I don't think I would ever disown my child. They will always be mine. I might be heartbroken over decisions they make, disappointed in choices, and disagree with things they do, but I will never disown them. They are mine and I will ALWAYS love them.
I agree.. until we get to the pedophile/murderer part.. i may have to draw a line in the sand on that one.
Along with acting like those things are along the same lines of parental love as being gay, doing drugs, or not going to college??
MORON.
I think people who thnk that being gay is a choice are the epitome of fucking stupid.
ok, first, it would take something really monstrous for me to disown my son. Pedophilia, willful murder, these might do it.
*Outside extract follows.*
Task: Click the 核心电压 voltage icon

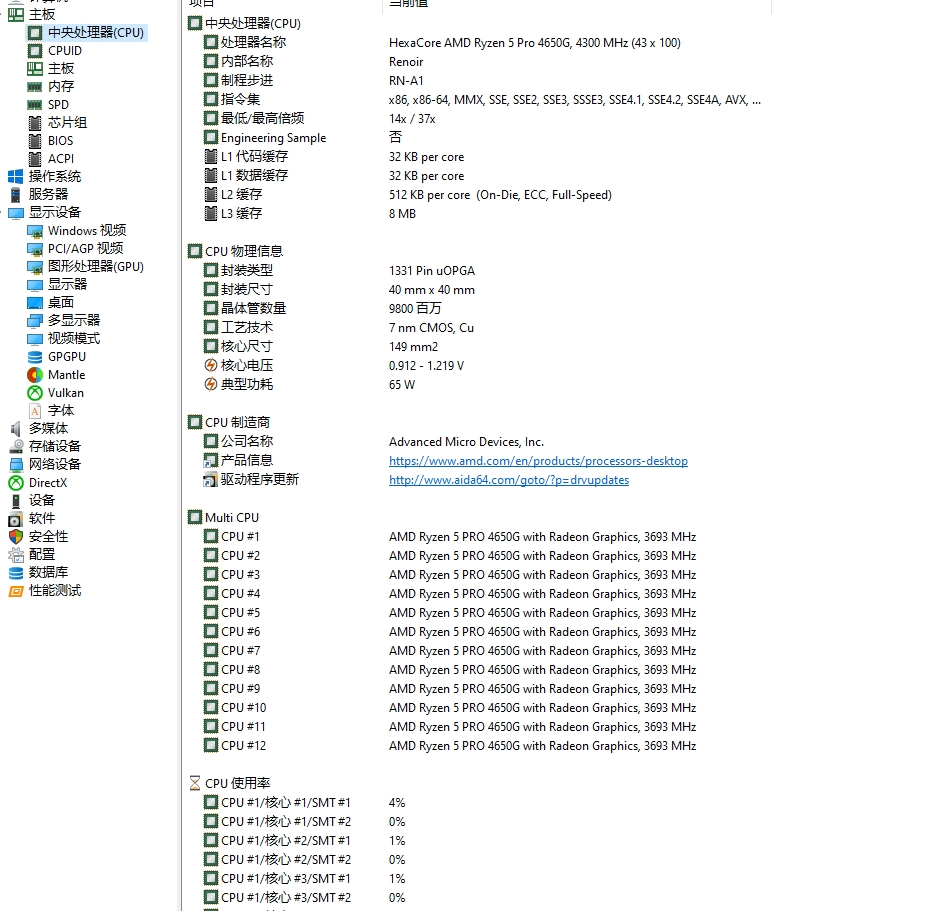Action: coord(211,366)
I don't know until I am (god willing never) in that situation. I would certainly never disown him for being gay. I might have a problem because I"m counting on him to give me a "daughter" someday... in the form of a daughter-in-law. :) But otherwise, he is to be himself, authentic. And if gay is who he is, so be it. I will grieve my own dreams while I celebrate his.
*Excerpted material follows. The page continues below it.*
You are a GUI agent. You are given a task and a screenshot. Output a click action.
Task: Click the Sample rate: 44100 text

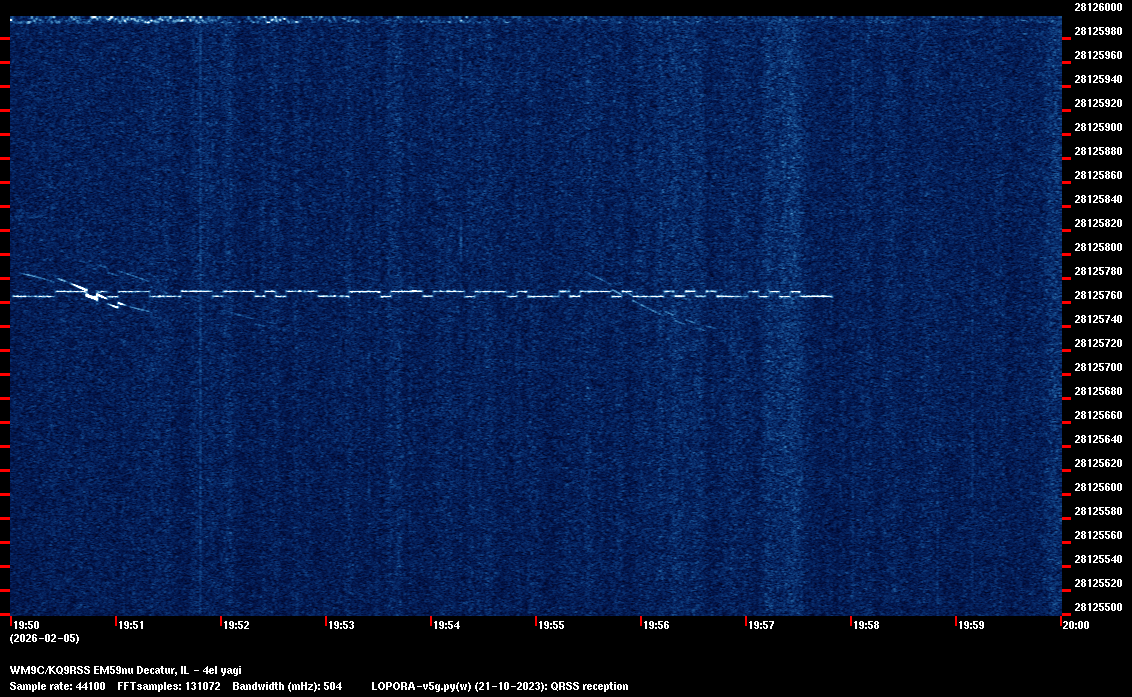(55, 686)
But I must take issue with this statement: "Our kids change from birth to adulthood. But we don't; we can't."
Ok, I get that you mean we need to stay a constant source of guidance and love. But to say that they can change as they age, but we cannot? Some of you had children in your teens - at 15, you are CERTAINLY going to change as you enter your 20's, 30's, and beyond. I had my son in my 30's. I am NOT the same woman I was back then, only 9 years ago. My love for him has changed. It remains unconditional, but it has also matured. We do our children a disservice when we refuse to allow ourselves to be ourselves. When we erect this box of "I am Mom" around ourselves and that is the ONLY person that we are.
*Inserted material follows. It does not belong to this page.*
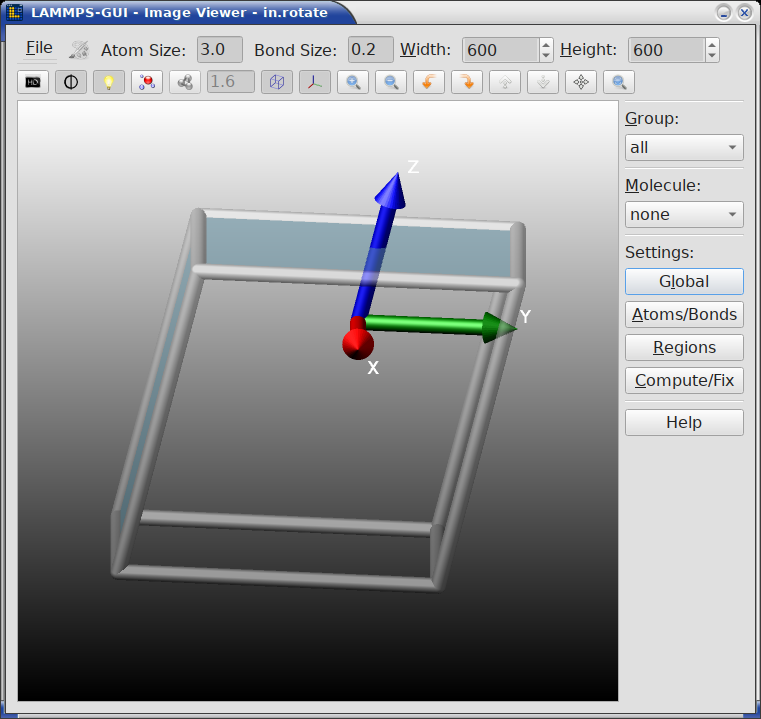Toggle the light bulb shading button
761x719 pixels.
[109, 82]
Perhaps that's the problem with this family. Dad is so bent on not changing - so tied to his belief that the gay lifestyle is wrong that he cannot accept even his own son. If Dad was willing to change and grow with his son, perhaps they would not be in this sad place.
Cheese and rice! That's what I'm talking about!!! Someone has an opinion and they get called "moron" or "f***ing stupid" for it.
Think about how the dad feels. All his life he's probably imagined that his son will fall in love and marry a wonderful woman who loves him. Now, this image has changed.
If his father doesn't believe that he can accept his son for his sexual preference, then isn't it better to let him go? Isn't it better to leave him behind instead of trying to change who he is? I think so. Why would you want to be around a parent that doesn't want you?
Pinkmani-I really hope you have no children. I really do, cause you go ahead an TRY to raise them your way, it won't happen and how can you walk away from someone who has been in your life since day one? So sad you are ok with this dad disowning his son, walk away when it gets tough? Do NOT have children if you plan to walk if things don't go your way, so pathetic. The dad does not have to like it or condone it but disown? That is harsh.
It breaks my heart that his father is so terrible.